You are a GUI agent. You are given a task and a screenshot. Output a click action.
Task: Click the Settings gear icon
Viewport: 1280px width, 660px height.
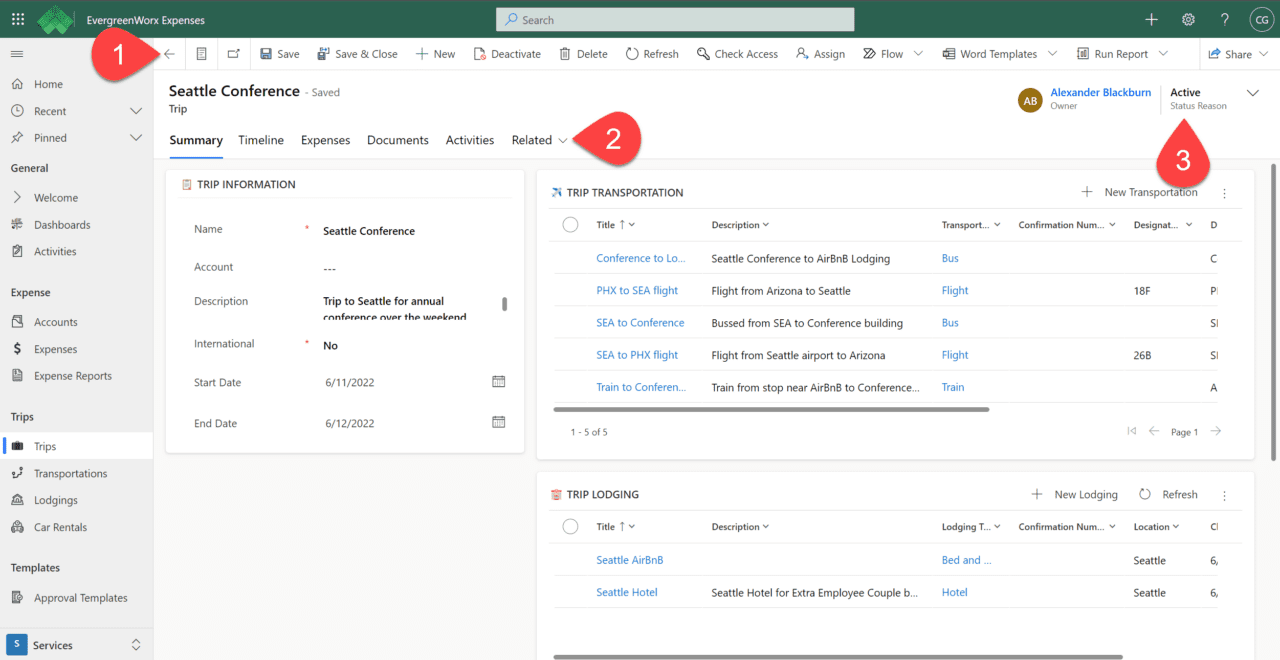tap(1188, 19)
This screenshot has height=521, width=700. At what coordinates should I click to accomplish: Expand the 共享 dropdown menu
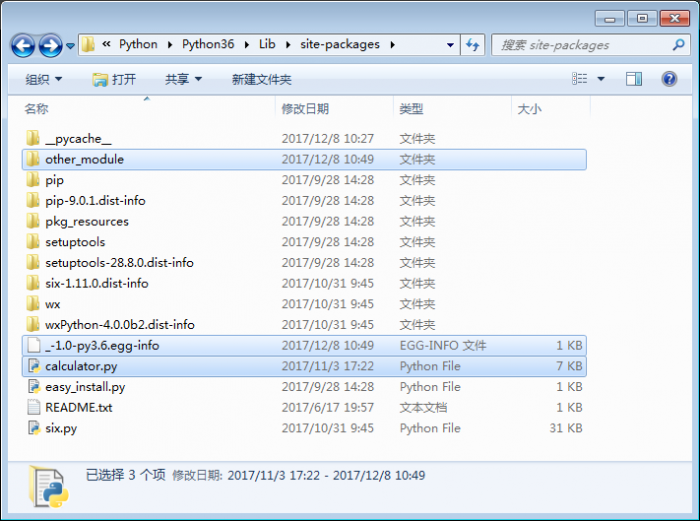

» Work to be completed:
Transcribe each record exactly as it stands, setting aside any pictures.

» Written reply:
You are a GUI agent. You are given a task and a screenshot. Output a click action.
Task: Click the Settings gear icon
Viewport: 1280px width, 660px height.
tap(1188, 19)
This screenshot has height=521, width=700. At what coordinates should I click to accomplish: Expand the 共享 dropdown menu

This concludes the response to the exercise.